(Recorded data)
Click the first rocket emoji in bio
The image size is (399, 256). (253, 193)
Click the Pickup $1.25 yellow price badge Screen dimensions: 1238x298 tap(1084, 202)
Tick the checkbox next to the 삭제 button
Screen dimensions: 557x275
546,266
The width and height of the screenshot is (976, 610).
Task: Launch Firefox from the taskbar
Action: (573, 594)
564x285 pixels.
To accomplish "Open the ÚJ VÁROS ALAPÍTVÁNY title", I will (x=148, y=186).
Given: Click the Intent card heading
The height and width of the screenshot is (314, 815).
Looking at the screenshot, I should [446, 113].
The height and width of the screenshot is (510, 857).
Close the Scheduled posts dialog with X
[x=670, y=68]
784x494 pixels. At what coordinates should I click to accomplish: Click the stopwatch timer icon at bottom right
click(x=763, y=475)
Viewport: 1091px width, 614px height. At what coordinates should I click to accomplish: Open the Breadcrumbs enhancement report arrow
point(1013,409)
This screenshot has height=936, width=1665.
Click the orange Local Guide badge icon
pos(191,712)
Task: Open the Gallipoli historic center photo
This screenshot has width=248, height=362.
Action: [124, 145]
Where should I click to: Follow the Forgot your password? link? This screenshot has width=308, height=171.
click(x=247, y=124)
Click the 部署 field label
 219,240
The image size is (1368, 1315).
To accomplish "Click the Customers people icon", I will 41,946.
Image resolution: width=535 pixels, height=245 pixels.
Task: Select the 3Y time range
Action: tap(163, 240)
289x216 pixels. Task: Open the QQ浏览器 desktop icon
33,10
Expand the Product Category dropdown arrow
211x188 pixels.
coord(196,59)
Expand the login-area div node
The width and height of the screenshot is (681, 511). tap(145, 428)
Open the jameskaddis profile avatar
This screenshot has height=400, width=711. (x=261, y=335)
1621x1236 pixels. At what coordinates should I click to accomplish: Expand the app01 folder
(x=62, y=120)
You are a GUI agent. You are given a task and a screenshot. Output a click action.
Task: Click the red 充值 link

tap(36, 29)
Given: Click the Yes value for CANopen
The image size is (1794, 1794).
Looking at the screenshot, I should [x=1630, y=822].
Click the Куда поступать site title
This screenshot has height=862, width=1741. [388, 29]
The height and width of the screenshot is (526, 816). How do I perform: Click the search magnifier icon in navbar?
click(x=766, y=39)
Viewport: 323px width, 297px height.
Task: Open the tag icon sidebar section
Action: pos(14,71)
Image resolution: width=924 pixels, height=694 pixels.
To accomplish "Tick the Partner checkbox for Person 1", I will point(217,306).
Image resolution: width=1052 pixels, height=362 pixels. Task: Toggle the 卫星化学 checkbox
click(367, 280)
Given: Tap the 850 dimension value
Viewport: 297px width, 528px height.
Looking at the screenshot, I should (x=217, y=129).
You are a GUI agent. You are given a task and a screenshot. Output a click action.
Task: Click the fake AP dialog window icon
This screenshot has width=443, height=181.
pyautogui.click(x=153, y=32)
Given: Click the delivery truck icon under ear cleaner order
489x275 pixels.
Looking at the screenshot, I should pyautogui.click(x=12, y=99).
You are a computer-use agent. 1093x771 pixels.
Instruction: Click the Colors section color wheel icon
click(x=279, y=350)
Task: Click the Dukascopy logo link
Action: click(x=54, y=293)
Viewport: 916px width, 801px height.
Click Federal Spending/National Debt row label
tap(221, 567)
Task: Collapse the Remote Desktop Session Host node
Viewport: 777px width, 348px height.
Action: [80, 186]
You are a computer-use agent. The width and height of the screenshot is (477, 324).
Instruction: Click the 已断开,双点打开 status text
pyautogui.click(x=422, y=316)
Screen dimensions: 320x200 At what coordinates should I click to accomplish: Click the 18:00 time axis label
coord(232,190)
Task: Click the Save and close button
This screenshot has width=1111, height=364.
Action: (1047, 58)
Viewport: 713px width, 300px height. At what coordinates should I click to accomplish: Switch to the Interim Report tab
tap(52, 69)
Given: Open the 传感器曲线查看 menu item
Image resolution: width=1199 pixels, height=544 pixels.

> EXERCISE BRIEF
What you write must match the records above exactly, line for line.

> EXERCISE RESULT
Click the first rocket emoji in bio
The image size is (399, 256). (253, 193)
Click the Pickup $1.25 yellow price badge Screen dimensions: 1238x298 tap(1084, 202)
Tick the checkbox next to the 삭제 button
Screen dimensions: 557x275
546,266
The width and height of the screenshot is (976, 610).
Task: Launch Firefox from the taskbar
Action: (573, 594)
564x285 pixels.
To accomplish "Open the ÚJ VÁROS ALAPÍTVÁNY title", I will (x=148, y=186).
Given: Click the Intent card heading
The height and width of the screenshot is (314, 815).
Looking at the screenshot, I should [446, 113].
The height and width of the screenshot is (510, 857).
Close the Scheduled posts dialog with X
[x=670, y=68]
784x494 pixels. At what coordinates should I click to accomplish: Click the stopwatch timer icon at bottom right
click(x=763, y=475)
Viewport: 1091px width, 614px height. At what coordinates should I click to accomplish: Open the Breadcrumbs enhancement report arrow
point(1013,409)
This screenshot has height=936, width=1665.
Click the orange Local Guide badge icon
pos(191,712)
Task: Open the Gallipoli historic center photo
This screenshot has width=248, height=362.
Action: [124, 145]
Where should I click to: Follow the Forgot your password? link? This screenshot has width=308, height=171.
click(x=247, y=124)
Click the 部署 field label
 219,240
The image size is (1368, 1315).
To accomplish "Click the Customers people icon", I will 41,946.
Image resolution: width=535 pixels, height=245 pixels.
Task: Select the 3Y time range
Action: tap(163, 240)
289x216 pixels. Task: Open the QQ浏览器 desktop icon
33,10
Expand the Product Category dropdown arrow
211x188 pixels.
coord(196,59)
Expand the login-area div node
The width and height of the screenshot is (681, 511). tap(145, 428)
Open the jameskaddis profile avatar
This screenshot has height=400, width=711. (x=261, y=335)
1621x1236 pixels. At what coordinates should I click to accomplish: Expand the app01 folder
(x=62, y=120)
You are a GUI agent. You are given a task and a screenshot. Output a click action.
Task: Click the red 充值 link

tap(36, 29)
Given: Click the Yes value for CANopen
The image size is (1794, 1794).
Looking at the screenshot, I should [x=1630, y=822].
Click the Куда поступать site title
This screenshot has height=862, width=1741. [388, 29]
The height and width of the screenshot is (526, 816). How do I perform: Click the search magnifier icon in navbar?
click(x=766, y=39)
Viewport: 323px width, 297px height.
Task: Open the tag icon sidebar section
Action: pos(14,71)
Image resolution: width=924 pixels, height=694 pixels.
To accomplish "Tick the Partner checkbox for Person 1", I will point(217,306).
Image resolution: width=1052 pixels, height=362 pixels. Task: Toggle the 卫星化学 checkbox
click(367, 280)
Given: Tap the 850 dimension value
Viewport: 297px width, 528px height.
Looking at the screenshot, I should (x=217, y=129).
You are a GUI agent. You are given a task and a screenshot. Output a click action.
Task: Click the fake AP dialog window icon
This screenshot has width=443, height=181.
pyautogui.click(x=153, y=32)
Given: Click the delivery truck icon under ear cleaner order
489x275 pixels.
Looking at the screenshot, I should pyautogui.click(x=12, y=99).
You are a computer-use agent. 1093x771 pixels.
Instruction: Click the Colors section color wheel icon
click(x=279, y=350)
Task: Click the Dukascopy logo link
Action: click(x=54, y=293)
Viewport: 916px width, 801px height.
Click Federal Spending/National Debt row label
tap(221, 567)
Task: Collapse the Remote Desktop Session Host node
Viewport: 777px width, 348px height.
Action: [80, 186]
You are a computer-use agent. The width and height of the screenshot is (477, 324).
Instruction: Click the 已断开,双点打开 status text
pyautogui.click(x=422, y=316)
Screen dimensions: 320x200 At what coordinates should I click to accomplish: Click the 18:00 time axis label
coord(232,190)
Task: Click the Save and close button
This screenshot has width=1111, height=364.
Action: (1047, 58)
Viewport: 713px width, 300px height. At what coordinates should I click to accomplish: Switch to the Interim Report tab
tap(52, 69)
Given: Open the 传感器曲线查看 menu item
Image resolution: width=1199 pixels, height=544 pixels.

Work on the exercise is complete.